# SD receiver on a HD installation?



## DirtyMikeandtheBoys (Dec 31, 2011)

Hey all, 

Been searching the internet, but this looks like the place to find my answer. 


Background info, single tv direct HD TV installation about 6 months ago (HD dish, RG6 cable) Worked great with the HD/dvr receiver. 

I tried to hook up a SD receiver (with it's card) from another direct tv account today to the above mentioned installation (The SD receiver worked 10 minutes earlier worked at its original installation which is a two tv installation, one TV is HD receiver with RG6 cableing, the other is this SD receiver with non rg6 cabling), but it would only say searching for signal (BTW the SD receiver is an old legacy hughes receiver). 

Whats up here? Shouldn't it work? Does the SD receiver not work with RG6? Thats the only difference I can figure out.... 

Thanks, 
Nate


----------



## P Smith (Jul 25, 2002)

It works with RG-6, HD dish, etc. Just run new Sat Setup and choose proper dish/switch.


----------



## DirtyMikeandtheBoys (Dec 31, 2011)

Could you elaborate alittle more? I couldn't find any sat setup options..Also I don't think there is any switch, it is a direct line from the dish to the receiver.

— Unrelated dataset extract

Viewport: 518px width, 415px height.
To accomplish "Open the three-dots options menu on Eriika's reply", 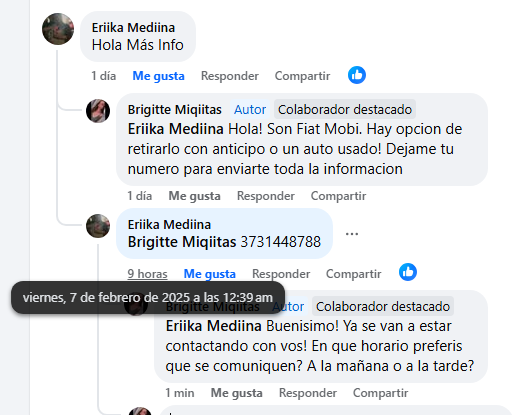I will click(x=352, y=234).
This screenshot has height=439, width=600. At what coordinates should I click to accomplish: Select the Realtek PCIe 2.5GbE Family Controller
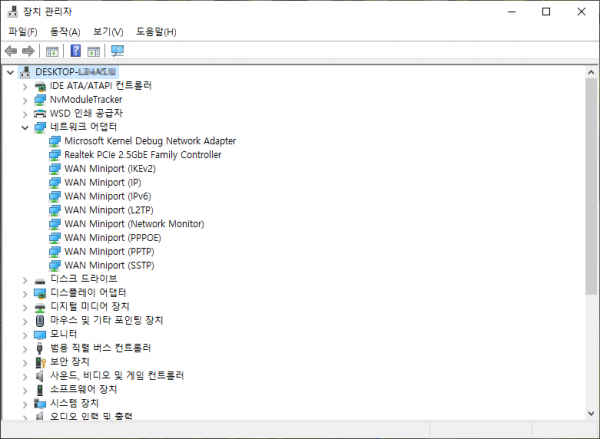pos(142,155)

No signal on any transponders too btw. 

Thanks!

Mike


----------



## dsw2112 (Jun 13, 2009)

DirtyMikeandtheBoys said:


> Hey all,
> 
> Been searching the internet, but this looks like the place to find my answer.
> 
> ...


If your setup is 6 mo old w/ an HD receiver then you likely have a SWM. Legacy Hughes receiver will not work with SWM.


----------



## RobertE (Jun 10, 2006)

DirtyMikeandtheBoys said:


> Could you elaborate alittle more? I couldn't find any sat setup options..Also I don't think there is any switch, it is a direct line from the dish to the receiver.
> 
> No signal on any transponders too btw.
> 
> ...


Hopefully this will be a bit more helpful.

Odds are that your HD installation is a SWiM setup and the older SD receiver is not SWiM compatible. If it is a sony, hughes, etc or a D10/11 it will not work on your setup. You need a D12, R16 or higher, H20 or higher, HR20 or higher, or HR34. Anything else will not work.


----------



## trh (Nov 3, 2007)

DirtyMikeandtheBoys said:


> ...it is a direct line from the dish to the receiver.


Just *one line* going from the dish to your *DVR*?


----------



## DirtyMikeandtheBoys (Dec 31, 2011)

I have disconnected the SWM module, so its just the dish, connected right to the receiver. (Its and old SD hughes SD receiver with no DVR) Just one cable, there is a splitter on the wall outside, but one side has nothing on it, and the other side is connected to the line that goes right to the receiver. 

Mike


----------



## carl6 (Nov 16, 2005)

The "SWM Module" you refer to is actually the power supply for the dish. The SWM technology is built into the LNB assembly. That dish/LNB will not work with that receiver.


----------



## ThomasM (Jul 20, 2007)

Despite all the technical help offered here, are you aware that "adding" a receiver that is active on someone else's account to your installation is a violation of DirecTV's terms of service agreement?

In addition, DirecTV no longer activates (or reactivates) legacy Hughes receivers except on the original account it was activated on so even if you buy it you can't add it (legally) to your account/installation.


----------



## beforesixbeers (Nov 19, 2011)

ThomasM said:


> Despite all the technical help offered here, are you aware that "adding" a receiver that is active on someone else's account to your installation is a violation of DirecTV's terms of service agreement?
> 
> In addition, DirecTV no longer activates (or reactivates) legacy Hughes receivers except on the original account it was activated on so even if you buy it you can't add it (legally) to your account/installation.


Not necessarily true. You can have 2 separate accounts that are controlled by one installation. Often happens at some apartment complexes. If a person was to buy a used receiver, as long as it has a receiver id number and wasn't LEASED on the prior account, a replacement access card IS needed.


----------



## ThomasM (Jul 20, 2007)

beforesixbeers said:


> Not necessarily true. You can have 2 separate accounts that are controlled by one installation. Often happens at some apartment complexes. If a person was to buy a used receiver, as long as it has a receiver id number and wasn't LEASED on the prior account, a replacement access card IS needed.


OK so what's the "receiver ID number" on your legacy Hughes receiver?

Oops, only "DirecTV Branded" receivers have a receiver ID number which is why DirecTV no longer activates receivers that don't have one UNLESS it was active previously on the SAME account.


----------



## krazyrs (Sep 22, 2011)

sounds like you would need a LNB3 upgrade to power a swim8 mod 
this would run the hd/hddvr off the swim ports and the HNS off a legacy port

or just ask for a D12 std receiver, because it will run on current system


----------